Quando o governo gasta mais do que arrecada, ele precisa financiar este déficit por meio de empréstimos, que são representados pela emissão de títulos públicos. E esse financiamento contém juros, que são representados pela taxa de juros \(i_t\). Portanto ao longo do tempo, a dívida pública é representada pelo resultado primário mais os juros da dívida anterior, conforme a Equação 3.
\[ Divida_t = (1 + i_{t-1}) Divida_{t-1} + (G_t - R_t) \tag{3}\]
Dívida Pública como Proporção do PIB
A dívida pública como proporção do PIB é representada pela Equação 4, que é a razão entre a dívida pública e o PIB.

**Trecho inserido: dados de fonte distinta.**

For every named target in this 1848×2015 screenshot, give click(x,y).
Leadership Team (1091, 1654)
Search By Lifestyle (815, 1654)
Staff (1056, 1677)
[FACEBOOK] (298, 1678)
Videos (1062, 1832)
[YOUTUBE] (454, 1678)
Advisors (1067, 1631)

\[ DividaPIB_t = \frac{Divida_t}{PIB_t} = (1 + i_{t-1}) \frac{PIB_{t-1}}{PIB_t} \frac{Divida_{t-1}}{PIB_{t-1}} + \frac{G_t - R_t}{PIB_t} \tag{4}\]
Assumindo que o PIB cresce a uma taxa constante \(g\), podemos representar 1 a dívida sobre o PIB em função dos juros dos títulos públicos, da taxa de crescimento do PIB e do resultado primário, conforme a Equação 5.
\[ \frac{PIB_{t-1}}{PIB_t} = 1 + g \implies DividaPIB_t = \frac{1 + i_t}{1 + g} DividaPIB_{t-1} + \frac{G_t - R_t}{PIB_t} \tag{5}\]
Visando analisar a evolução da dívida em termos dos juros (\(i_t\)), da taxa de crescimento do PIB (\(g\)) vamos considerar que o resultado primário é nulo (\(G_t - R_t = 0\)), ou seja, o governo não gasta mais do que arrecada. Neste caso, temos a Equação 6, que representa a evolução da dívida pública como proporção do PIB.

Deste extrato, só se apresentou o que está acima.